**指示 1**.
本文抜粋では、西半球で唯一の社会主義国家としてどの国が挙げられているか。
**指示 2**.
次の(a)〜(c)が本文抜粋の内容と合っているかどうかを答えよ。それぞれ「はい」か「いいえ」で答え、判断の根拠となる本文の語句をそのまま引用すること。
(a) 「西側」の「資本主義陣営」は、たいがい赤色で塗られていた。
(b) 地図の上で、日本は青色の陣営に入っていた。
(c) 台湾は、当時の地図では中華民国と書かれていた。

**本文抜粋**.
--------------------------------

その昔、私たちがまだ子供だった頃、学校の地図帳には必ず「東西両陣営の色分け」という世界地図が載っていたものだ。「鉄のカーテン」で仕切られた「資本主義陣営」と「社会主義陣営」を図解した地図だったのだが、今やどれも死語になっているな。

たいがいの場合、「東側」の「社会主義陣営」が赤色に、「西側」といわれる「資本主義陣営」が青色に塗られていた。ソビエト連邦(今はもうない)と東欧諸国それに中華人民共和国が赤色陣営で、西欧と南北アメリカなどが青色陣営。日本はもちろん青色だった。東西ドイツ、南北朝鮮、南北ベトナム、そして中国本土と台湾(そのころは中華民国と書かれていた)あたりが、両陣営の最前線。

そしてほぼ青色で塗り込められていた南北アメリカのほぼど真ん中に、ぽつんと赤色の島があった。西半球で唯一の社会主義国家・キューバ共和国である。

--------------------------------

**提供データ**.
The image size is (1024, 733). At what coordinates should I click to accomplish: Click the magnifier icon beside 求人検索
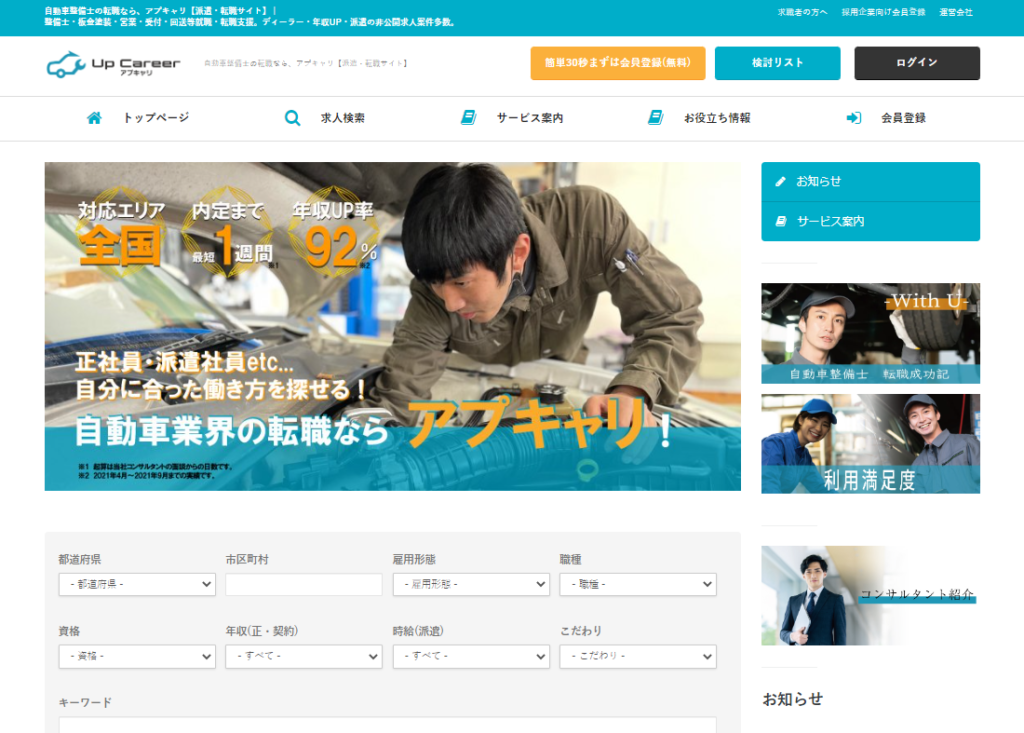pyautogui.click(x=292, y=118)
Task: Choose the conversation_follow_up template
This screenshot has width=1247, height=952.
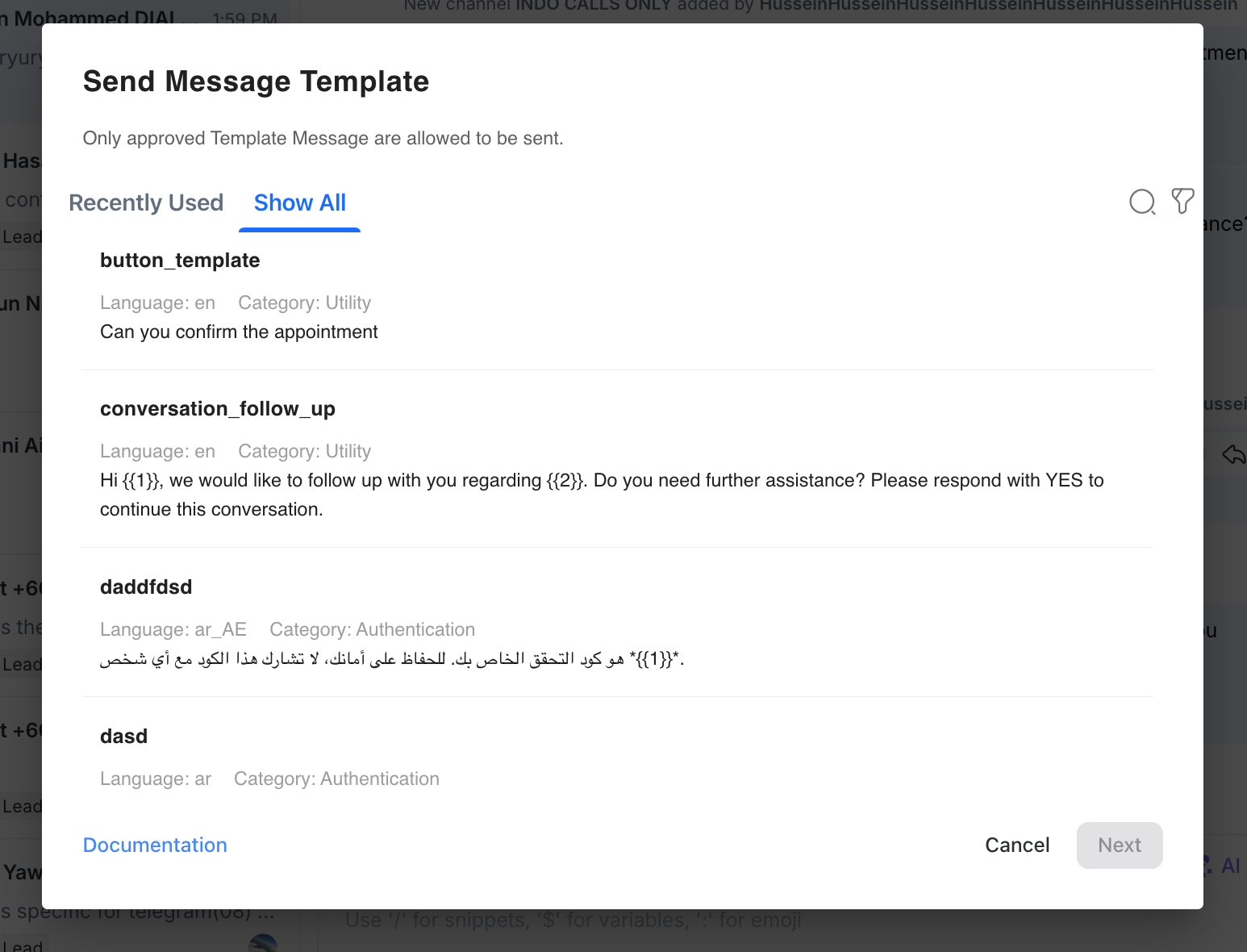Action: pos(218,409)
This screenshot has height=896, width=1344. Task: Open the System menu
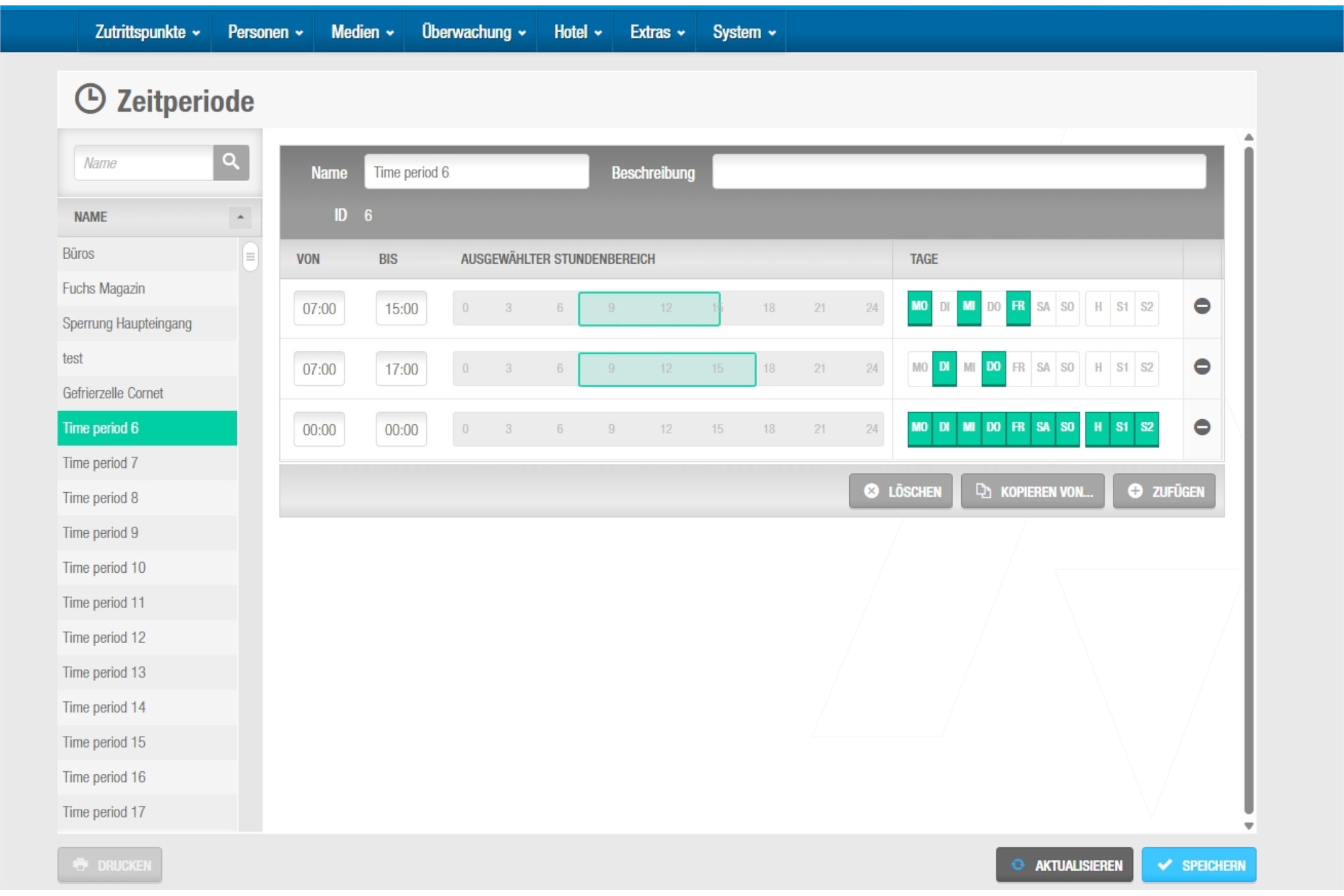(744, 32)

--------------------------------

**解答 1**.
キューバ共和国。

**解答 2**.
(a) いいえ。「「西側」といわれる「資本主義陣営」が青色に塗られていた」
(b) はい。「日本はもちろん青色だった」
(c) はい。「そのころは中華民国と書かれていた」